Memoirs of home

Ever since the age of ten, AV Ilango, renowned artist, has been chalking out scenes of the countryside from his village Gobichettipalayam in Tamil Nadu.
AV Ilango’s work at the Forum Art Galleria in Adyar  Rishi Devarajan
AV Ilango’s work at the Forum Art Galleria in Adyar  Rishi Devarajan

CHENNAI: Ever since the age of ten, AV Ilango, renowned artist, has been chalking out scenes of the countryside from his village Gobichettipalayam in Tamil Nadu. Taking this a step further, the Forum Art Galleria in Adyar hosted an exhibition of his artwork, titled Reflections — a collation of his fondest childhood memories, a curation from his collections between 2008 and 2020. 

Curated by Shalini Biswajit, the exhibit displayed a variety of sketches and paintings of village life. Ilango particularly captures movements in his art. Two dancers in sync, bulls grazing and Lord Shiva in various forms are some of Ilango’s muses that appear repeatedly in his collections. Festive scenes painted vibrantly with bright colours show two drummers lost in the rhythm.

“I started drawing on a slate with a piece of chalk. I would sit in the fields and chalk out the bulls grazing there,” says Ilango whose charcoal sketches of bulls capture the absolute bliss and carelessness of the animal as it happily feeds on mulch and grass. “I would call the bull my spirit animal.

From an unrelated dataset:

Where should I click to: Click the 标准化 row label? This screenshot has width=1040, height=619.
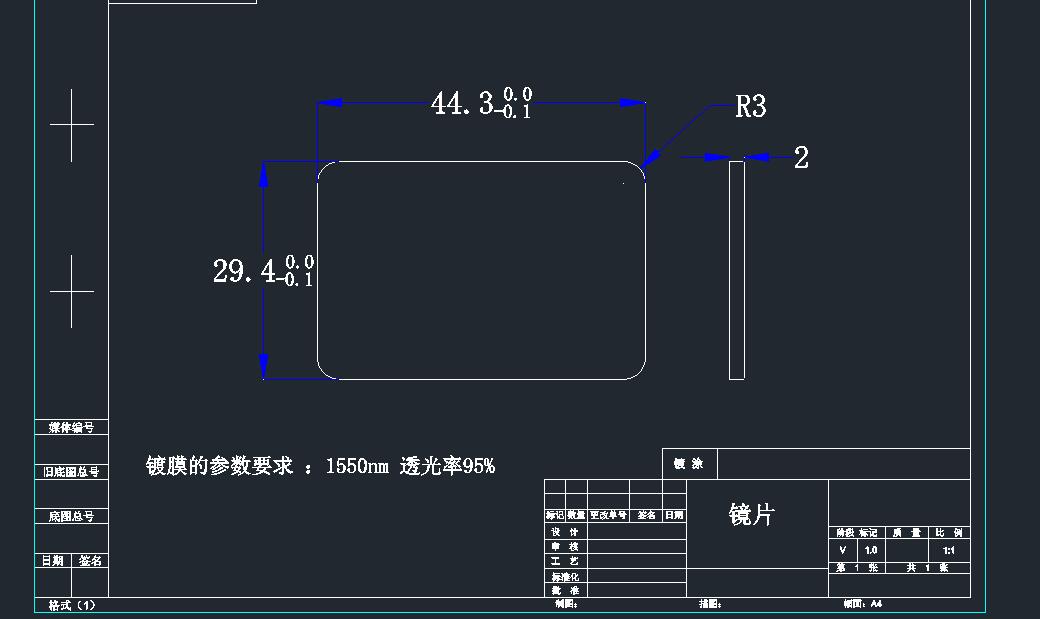point(565,577)
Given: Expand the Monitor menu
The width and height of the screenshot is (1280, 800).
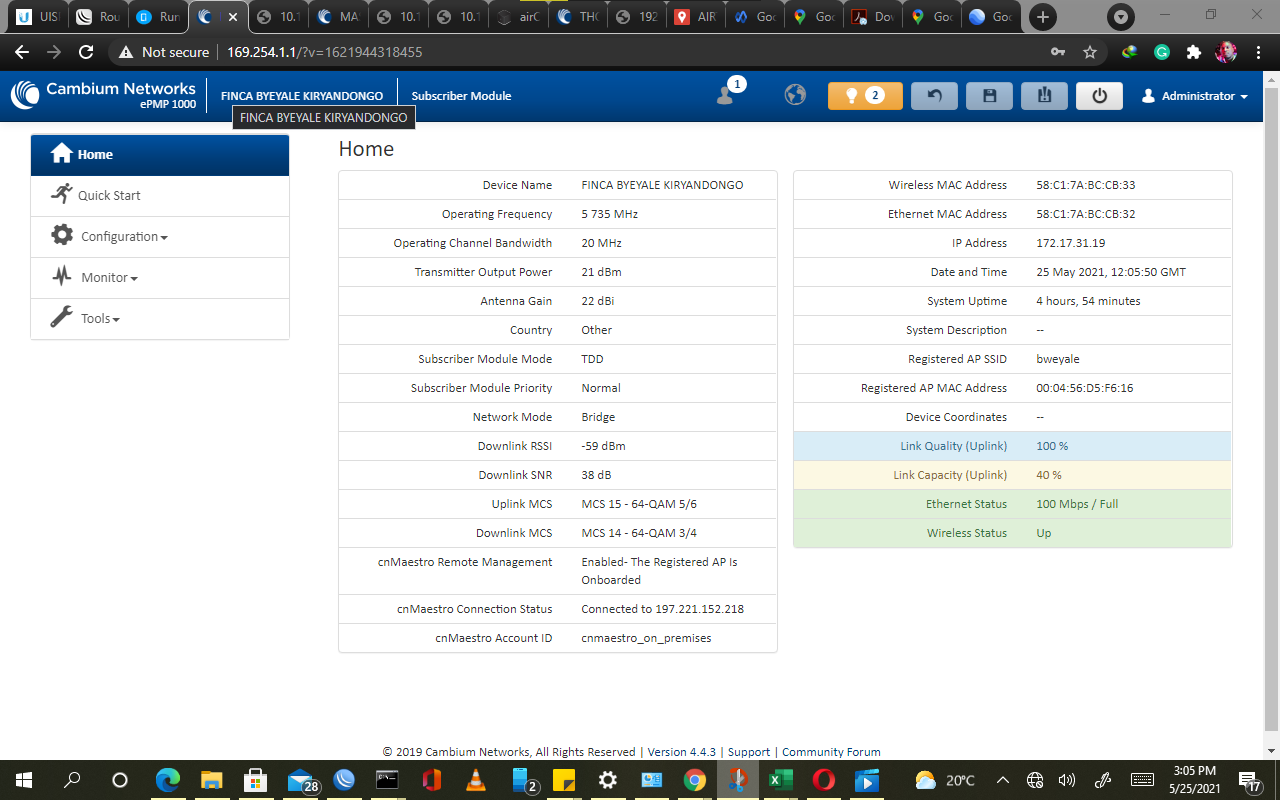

If I were an animal, I would be a bull,” he adds.

Always particular about space, line and form, all of Ilango’s paintings exhibited reflect the balanced use of space, defined figures depicted using singular strokes of the brush and the attention given to placing each element at the right place on the canvas. He has played with his style of painting by highlighting certain parts of the canvas using prints by paint-dipped bubble wrap. “The difference between a saint and an artist is that a saint will attain enlightenment and give up everything, while an artist attains enlightenment and indulges himself in the truth,” Ilango says. At the gallery, surrounded by his work, you get — at least a little — this truth; isn’t that something?

Bull as the spirit animal
Ilango’s charcoal sketches of bulls capture the absolute bliss and carelessness of the animal as it happily feeds on mulch and grass. “I would call the bull my spirit animal,” he adds.